Work task :: Copy the lines below without changing anything, starting with the line that contains "What do you" and going on through the line that contains "center [325, 611].". Leave out the pictures.

Raw data ::
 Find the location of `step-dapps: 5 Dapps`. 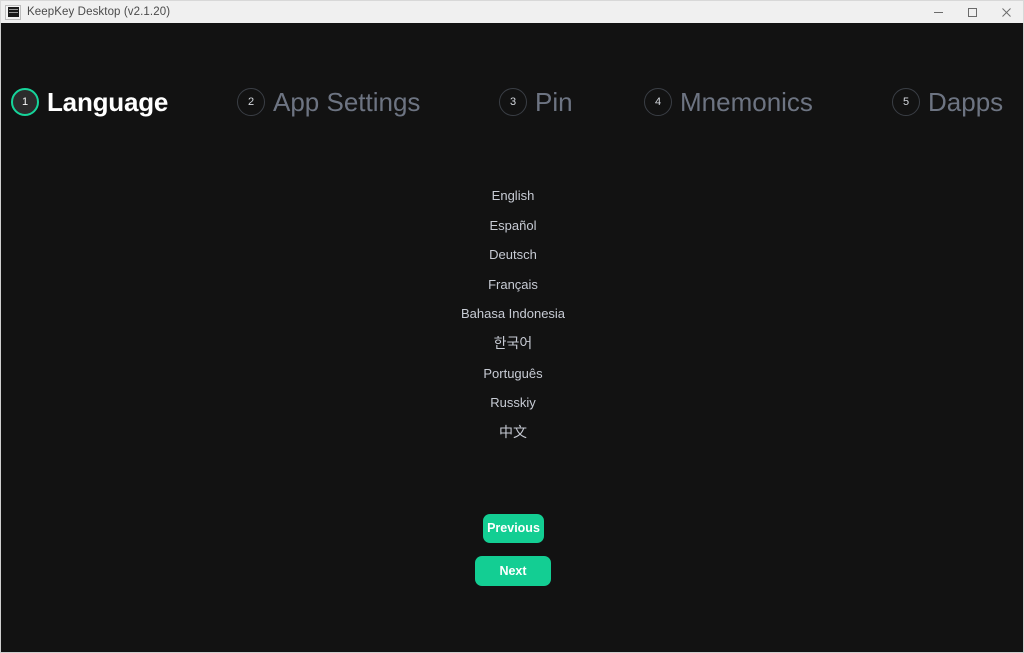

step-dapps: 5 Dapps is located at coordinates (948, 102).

==

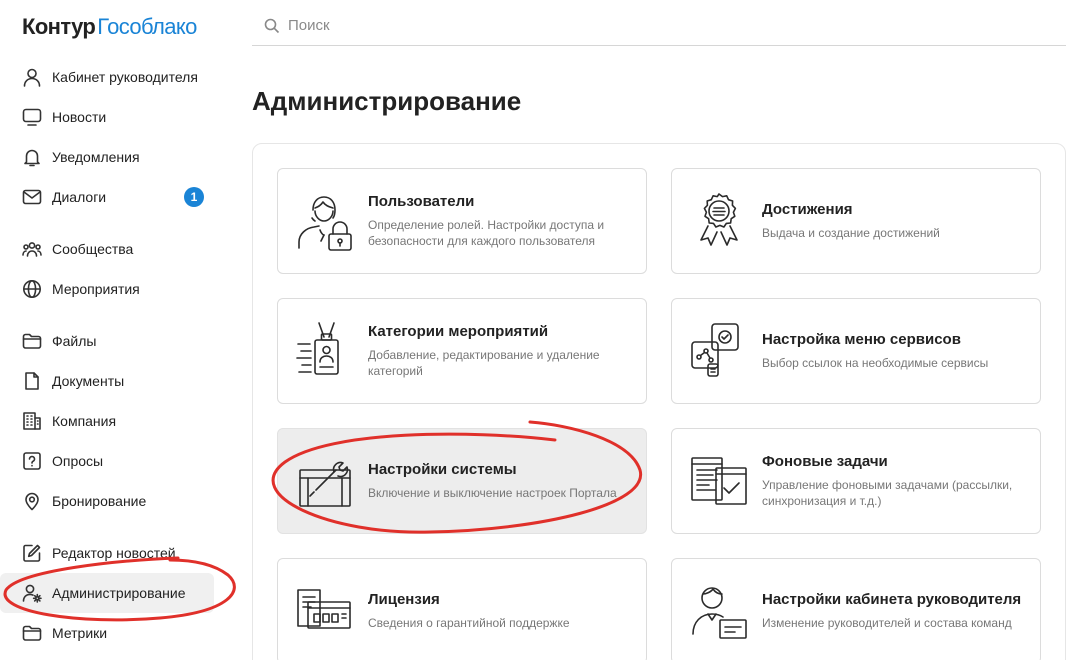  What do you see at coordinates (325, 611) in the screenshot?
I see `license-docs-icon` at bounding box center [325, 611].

--

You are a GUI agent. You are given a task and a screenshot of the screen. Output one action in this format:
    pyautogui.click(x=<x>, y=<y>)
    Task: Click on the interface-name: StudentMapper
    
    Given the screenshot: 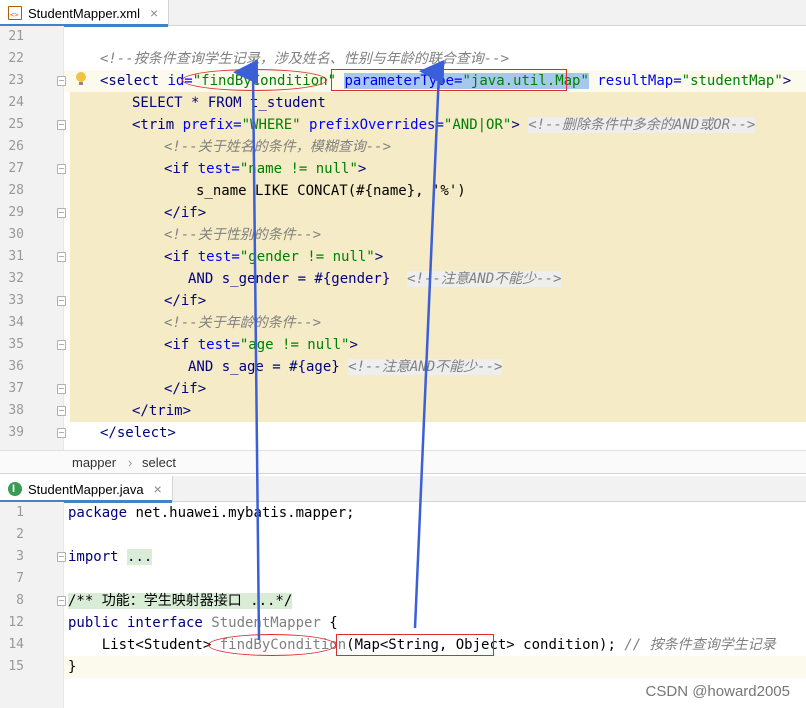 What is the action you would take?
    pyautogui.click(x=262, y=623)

Solution to this exercise ::
  What do you see at coordinates (325, 611) in the screenshot?
I see `license-docs-icon` at bounding box center [325, 611].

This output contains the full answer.